Segment Start: MATERIAL SHOWN

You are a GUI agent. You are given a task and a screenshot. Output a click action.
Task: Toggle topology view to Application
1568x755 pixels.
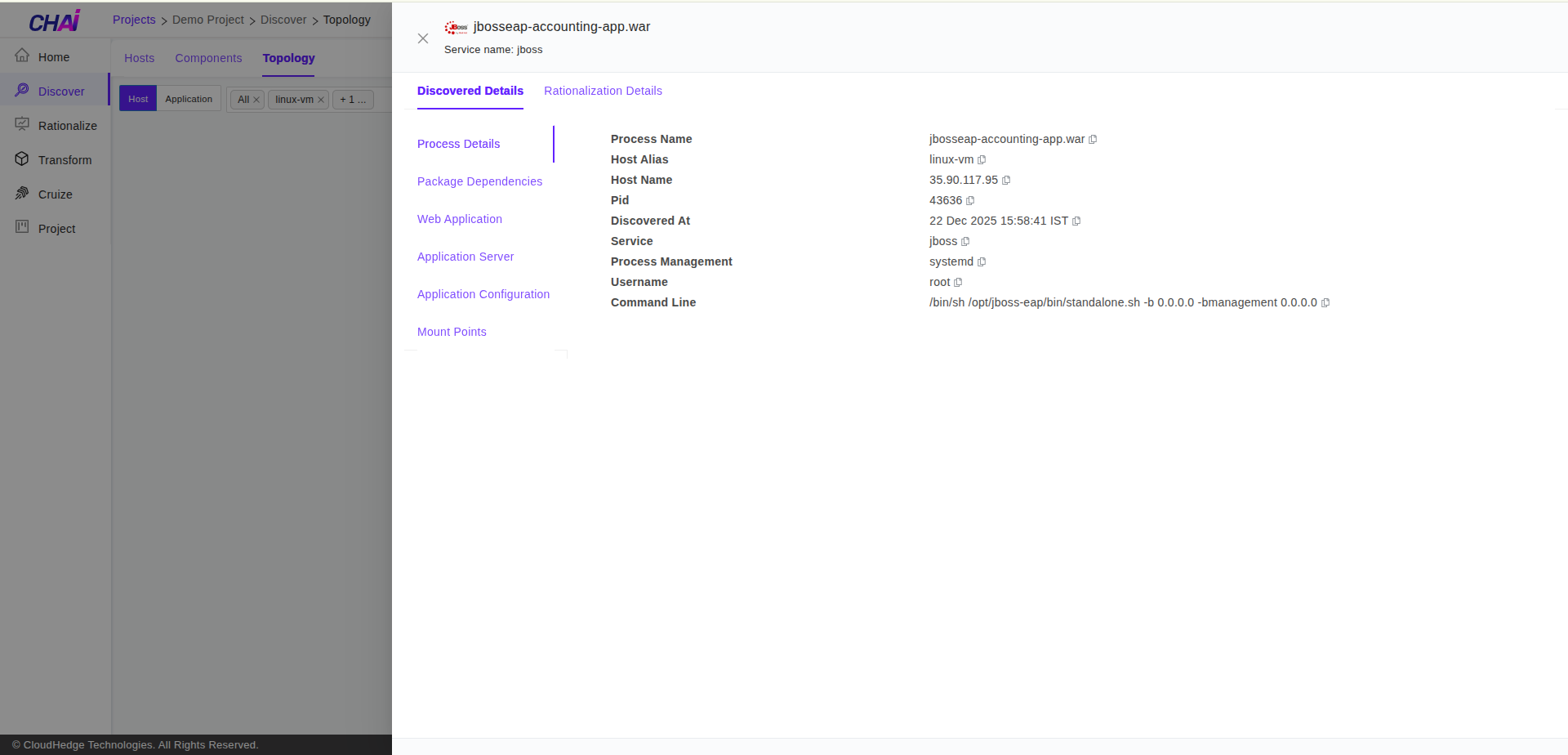click(x=189, y=99)
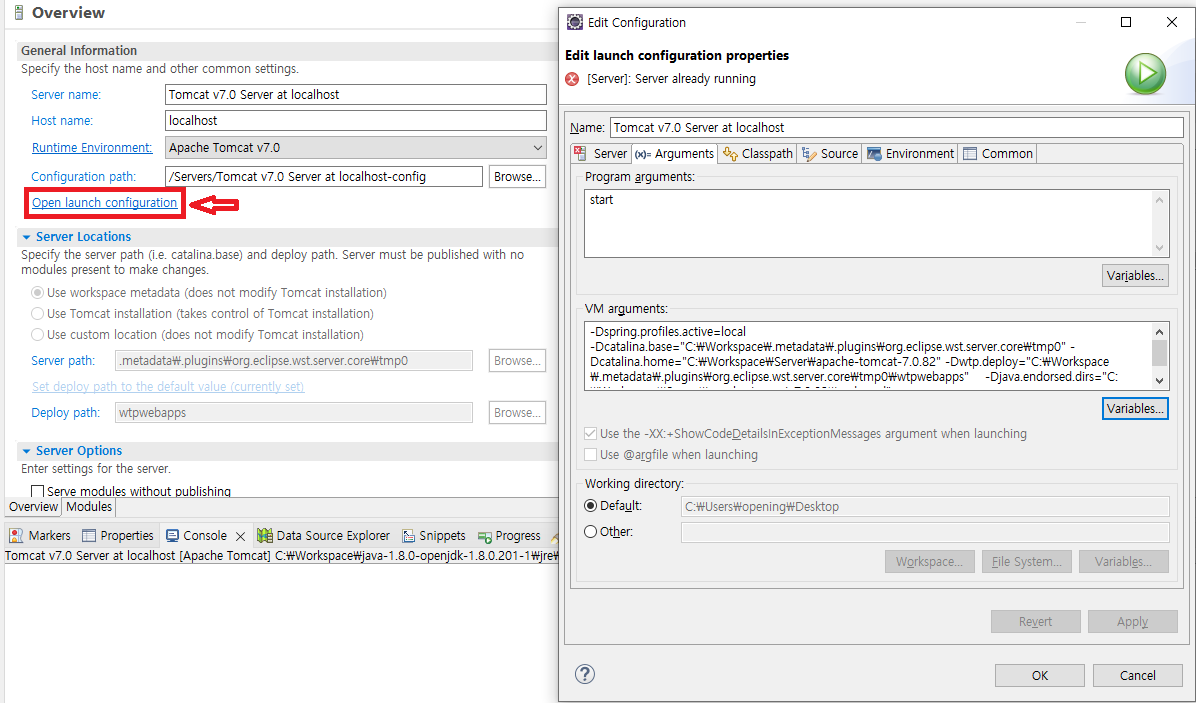Collapse the Server Locations section
The image size is (1196, 703).
click(24, 236)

Segment End: MATERIAL SHOWN

Set each line of the records down exactly, leaving every picture out.

You are a GUI agent. You are given a task and a screenshot. Output a click action.
Task: Toggle topology view to Application
1568x755 pixels.
click(x=189, y=99)
Collapse the Server Locations section
The image size is (1196, 703).
click(24, 236)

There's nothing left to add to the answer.